Introduction to the Celebration

Jamie Gough

How should we remember and celebrate our darling Nick?

Nick gave me some quite specific wishes for what he wanted at his funeral.  We weren’t able to do any of them at his funeral in February, so we have organised this celebration so that we can, along the lines that he wanted.  Nick wanted us particularly to celebrate five aspects of his life: his visual art work, his climate activism, his work in the theatre, his promotion of creative teaching and learning, and his loving relationships to his families and friends.  He wanted us to discuss, and learn from, and take forward each of these aspects of his life.  

First of all, Nick was a devoted and supportive friend to so many people.   I don’t know of anyone else who gave his friendship so intensely and to so many people – so generously.  This was so for his five god-children, for his enormous family, for his closest friends and many many other friends.  He wanted to know about everything in his friend’s life – their relationships, political activities, their work, their sadnesses.  So many of us tell our friends what they should do, how they should think and feel.  Instead, Nick asked questions, drew people out, helped them to think things through.  And he was completely attentive: as Sarah and Darryl say, ‘he always remembered what you’d been doing and had done before, and asked you for an update’.  He supported his friends when they were in difficulty and in times of crisis.  He gave emotional time and energy because of his huge love for humanity.  

So in this celebration, some members of his families, and some friends, will talk about Nick’s love and support for them.  

Nick did an extraordinary number of different types of work.  He trained in Eng Lit, then musical theatre.  He taught dance, he choreographed shows.  He produced a fabulous one-man show in 2006 about dogs in space, and acted in Charlie Barnes’s Edward Carpenter show.  For 8 years he was the director of the youth theatre at the Crucible.  He was the director for Sheffield of the Creative Partnerships programme, which fostered creativity in teaching and learning in 70 schools.  He engaged in national and international discussions about teaching and learning, and particularly the role of creeativity in these. 

What these diverse jobs had in common was that he put his heart and soul into them, developing his skills and knowledge.  And his central aim was always communicating clearly and rationally with the people he worked with, and listening to them with great attention.  In this way, hundreds of people benefitted from his work, and for many of them Nick transformed their lives.    
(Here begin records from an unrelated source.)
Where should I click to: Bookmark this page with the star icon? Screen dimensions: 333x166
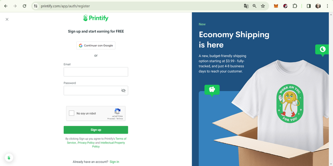click(263, 6)
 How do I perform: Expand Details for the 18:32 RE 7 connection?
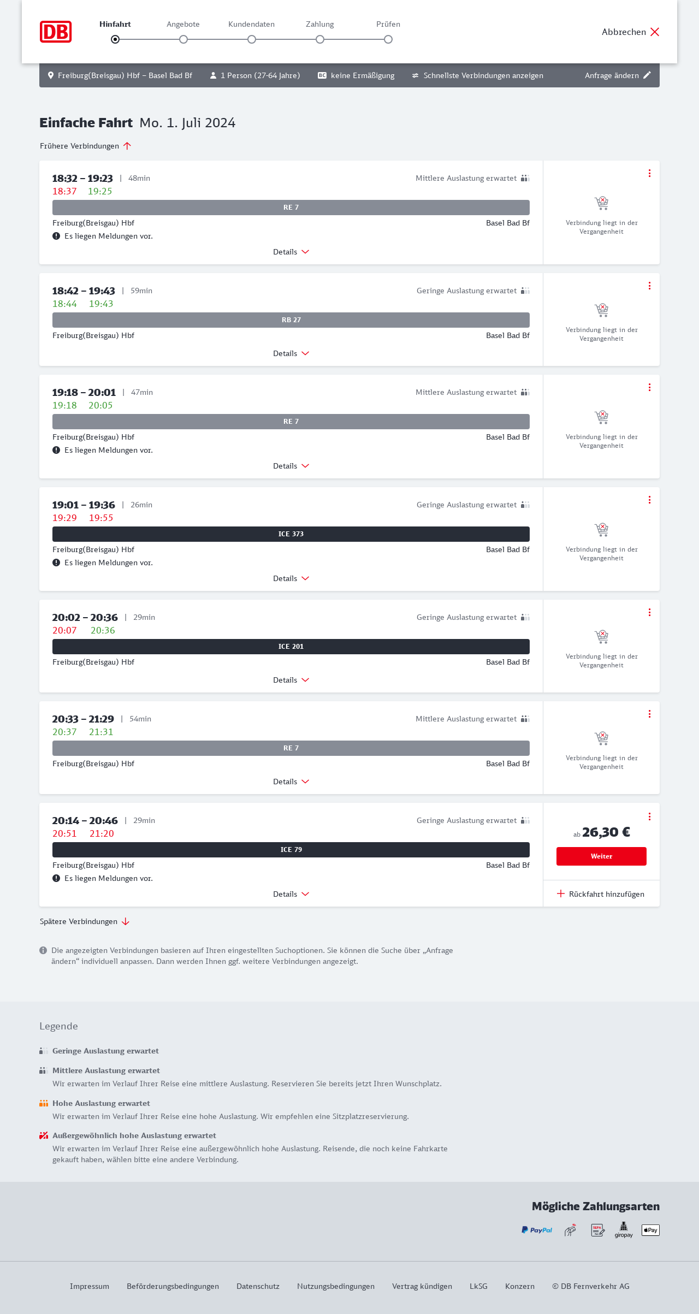point(291,252)
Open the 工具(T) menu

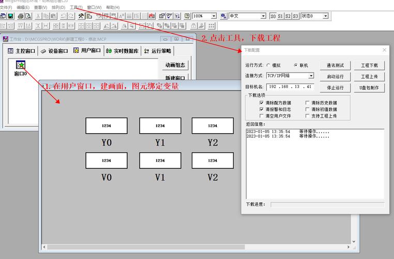(75, 7)
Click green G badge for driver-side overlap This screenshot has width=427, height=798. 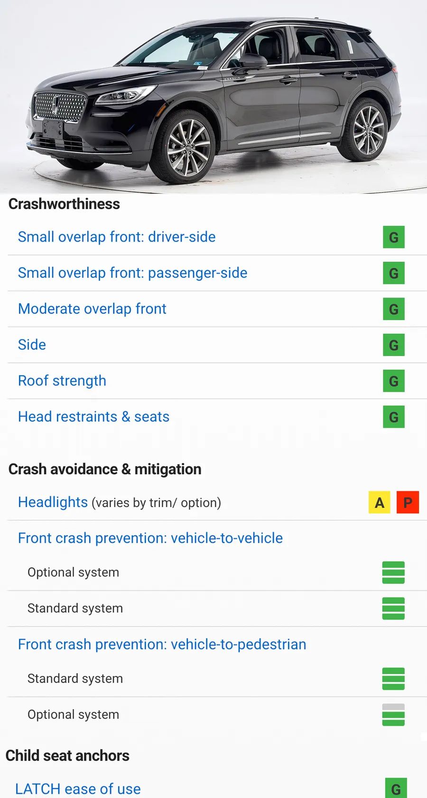394,237
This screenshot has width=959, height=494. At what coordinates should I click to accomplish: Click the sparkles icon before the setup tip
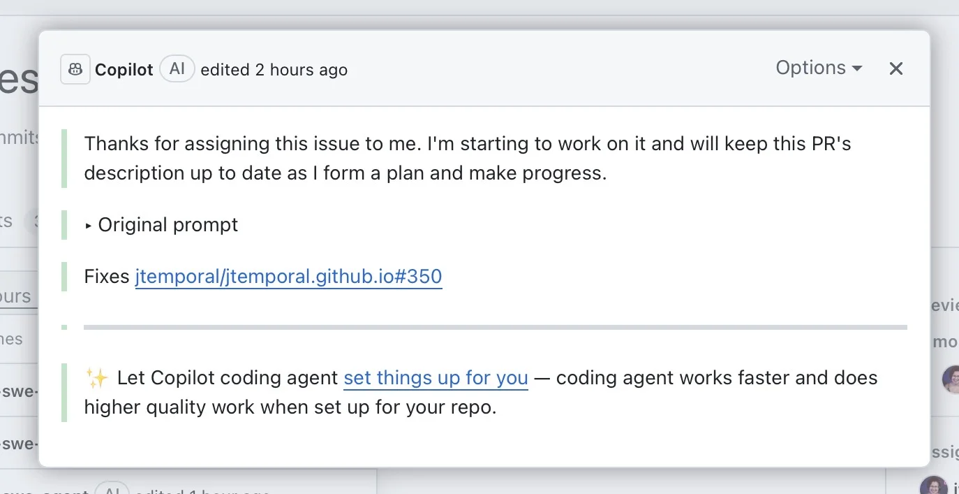(x=97, y=377)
So in this celebration, we will have a presentation divised by former members of the Crucible Youth Theatre about his approach to drama.  And we will have a presentation from Gemma about his ideas on education policy and teaching and learning.  

Like so many of us, Nick sometimes had regrets about paths not taken.  Sometimes he wished he had become an artist.  Fortunately, he avoided that cut-throat profession, but in his retirement threw himself into making visual art.   He did the Fine Art foundation course at Chesterfield College, along with his friends Linda, Angela and Jenny, with whom, characteristically, he formed a little art collective.   He produced varied and beautiful pictures and sculptures, many of them, but not all of them, politically charged.  

So we have an exhibition of his art work here – down at the end of the room, and in the lounge in the foyer.  Linda, Jenny and Jenny will explain Nick’s approach to visual art and its politics.  

From his late teens, Nick was intensely political.  He hated the exploitative and oppressive system we live in, and he worked to change this.  In his twenties, he was involved in the gay liberation movement and anti-sexist men’s movement in London in ways that fused the personal and political.  He put a lot of energy and time into co-counselling to enable him and others to overcome the traumas of growing up gay in a homophobic society, and to direct their anger outwards rather than inwards.  And I think it was in co-counselling that he developed his amazing ability to listen to others.  It was also then that he became aware of what Richard Sennett has called ‘the hidden injuries of class’, and became committed to combatting these at both a personal and political level – in fact, to socialism.  

In the last 25 years, his biggest commitment was to the movement against climate catastrophe – he put enormous energy into many of the campaigning organisations in Sheffield.  His particular concern was how to communicate with the public – how to persuade people that they can act, in both personal and collective ways.  Nick stood in the best tradition of the Enlightenment – that through good communication and critical thinking a better society could be built.  But this had to be accompanied by collective action against power, against capitalism.  

So we will have a presentation on Nick’s climate activism by five people with whom he collaborated over many years.  This will show some videos which Nick made, and a song for which Nick wrote the lyrics.  And a challenge for you to discuss.  

Nick wanted his funeral to be participatory.  At various points, there will be the opportunity for you to discuss Nick’s ideas with your neighbour or neighbours.  And I hope these discussions will continue over dinner, in the evening, and beyond.  

Nick changed so many people’s lives for the better, gave joy to so many friends, and helped to shift what people think about the world.  His cousin Claudia said:  ‘Nick changed changed what I know, and he changed who I am’.  In this way, he lives on in all of us.  His life should give us inspiration: to love and nurture our friends and everyone we work with; and to fight to change the world for the better.